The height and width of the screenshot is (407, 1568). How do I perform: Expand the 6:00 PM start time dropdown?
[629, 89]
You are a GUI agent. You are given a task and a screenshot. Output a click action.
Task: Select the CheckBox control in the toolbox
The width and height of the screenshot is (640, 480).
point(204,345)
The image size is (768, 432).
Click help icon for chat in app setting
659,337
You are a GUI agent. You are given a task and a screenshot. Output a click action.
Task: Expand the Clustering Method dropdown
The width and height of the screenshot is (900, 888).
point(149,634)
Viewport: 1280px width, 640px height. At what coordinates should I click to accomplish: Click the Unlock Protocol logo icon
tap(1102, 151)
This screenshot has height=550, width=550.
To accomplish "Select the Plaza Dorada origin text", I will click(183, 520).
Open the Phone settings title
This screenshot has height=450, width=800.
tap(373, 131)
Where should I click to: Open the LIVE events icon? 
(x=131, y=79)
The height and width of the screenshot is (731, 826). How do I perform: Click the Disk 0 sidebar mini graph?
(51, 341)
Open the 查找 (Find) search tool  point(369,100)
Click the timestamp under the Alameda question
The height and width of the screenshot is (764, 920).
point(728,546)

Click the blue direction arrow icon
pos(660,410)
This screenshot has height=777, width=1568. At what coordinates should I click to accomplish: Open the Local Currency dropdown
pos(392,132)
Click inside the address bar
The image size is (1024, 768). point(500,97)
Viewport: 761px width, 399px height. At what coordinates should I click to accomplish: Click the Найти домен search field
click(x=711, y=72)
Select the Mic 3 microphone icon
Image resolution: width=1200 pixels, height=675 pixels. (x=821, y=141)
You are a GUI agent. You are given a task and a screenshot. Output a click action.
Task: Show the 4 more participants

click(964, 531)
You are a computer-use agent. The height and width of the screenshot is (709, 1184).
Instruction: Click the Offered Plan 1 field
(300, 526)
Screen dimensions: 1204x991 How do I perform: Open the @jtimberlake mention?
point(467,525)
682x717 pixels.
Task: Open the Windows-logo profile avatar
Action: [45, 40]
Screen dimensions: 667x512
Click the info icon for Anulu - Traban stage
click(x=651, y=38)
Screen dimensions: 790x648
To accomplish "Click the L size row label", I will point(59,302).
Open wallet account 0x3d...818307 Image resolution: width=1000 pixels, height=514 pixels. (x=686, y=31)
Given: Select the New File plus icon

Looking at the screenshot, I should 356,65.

§ AIM OF THE EXERCISE: With no line skipped, copy the entries exactly as written.

§ ANSWER FOR THIS EXERCISE:
The height and width of the screenshot is (407, 1568). How do I perform: Expand the 6:00 PM start time dropdown?
[629, 89]
You are a GUI agent. You are given a task and a screenshot. Output a click action.
Task: Select the CheckBox control in the toolbox
The width and height of the screenshot is (640, 480).
point(204,345)
The image size is (768, 432).
Click help icon for chat in app setting
659,337
You are a GUI agent. You are given a task and a screenshot. Output a click action.
Task: Expand the Clustering Method dropdown
The width and height of the screenshot is (900, 888).
point(149,634)
Viewport: 1280px width, 640px height. At what coordinates should I click to accomplish: Click the Unlock Protocol logo icon
tap(1102, 151)
This screenshot has height=550, width=550.
To accomplish "Select the Plaza Dorada origin text", I will click(183, 520).
Open the Phone settings title
This screenshot has height=450, width=800.
tap(373, 131)
Where should I click to: Open the LIVE events icon? 
(x=131, y=79)
The height and width of the screenshot is (731, 826). How do I perform: Click the Disk 0 sidebar mini graph?
(51, 341)
Open the 查找 (Find) search tool  point(369,100)
Click the timestamp under the Alameda question
The height and width of the screenshot is (764, 920).
point(728,546)

Click the blue direction arrow icon
pos(660,410)
This screenshot has height=777, width=1568. At what coordinates should I click to accomplish: Open the Local Currency dropdown
pos(392,132)
Click inside the address bar
The image size is (1024, 768). point(500,97)
Viewport: 761px width, 399px height. At what coordinates should I click to accomplish: Click the Найти домен search field
click(x=711, y=72)
Select the Mic 3 microphone icon
Image resolution: width=1200 pixels, height=675 pixels. (x=821, y=141)
You are a GUI agent. You are given a task and a screenshot. Output a click action.
Task: Show the 4 more participants

click(964, 531)
You are a computer-use agent. The height and width of the screenshot is (709, 1184).
Instruction: Click the Offered Plan 1 field
(300, 526)
Screen dimensions: 1204x991 How do I perform: Open the @jtimberlake mention?
point(467,525)
682x717 pixels.
Task: Open the Windows-logo profile avatar
Action: [45, 40]
Screen dimensions: 667x512
Click the info icon for Anulu - Traban stage
click(x=651, y=38)
Screen dimensions: 790x648
To accomplish "Click the L size row label", I will point(59,302).
Open wallet account 0x3d...818307 Image resolution: width=1000 pixels, height=514 pixels. (x=686, y=31)
Given: Select the New File plus icon

Looking at the screenshot, I should 356,65.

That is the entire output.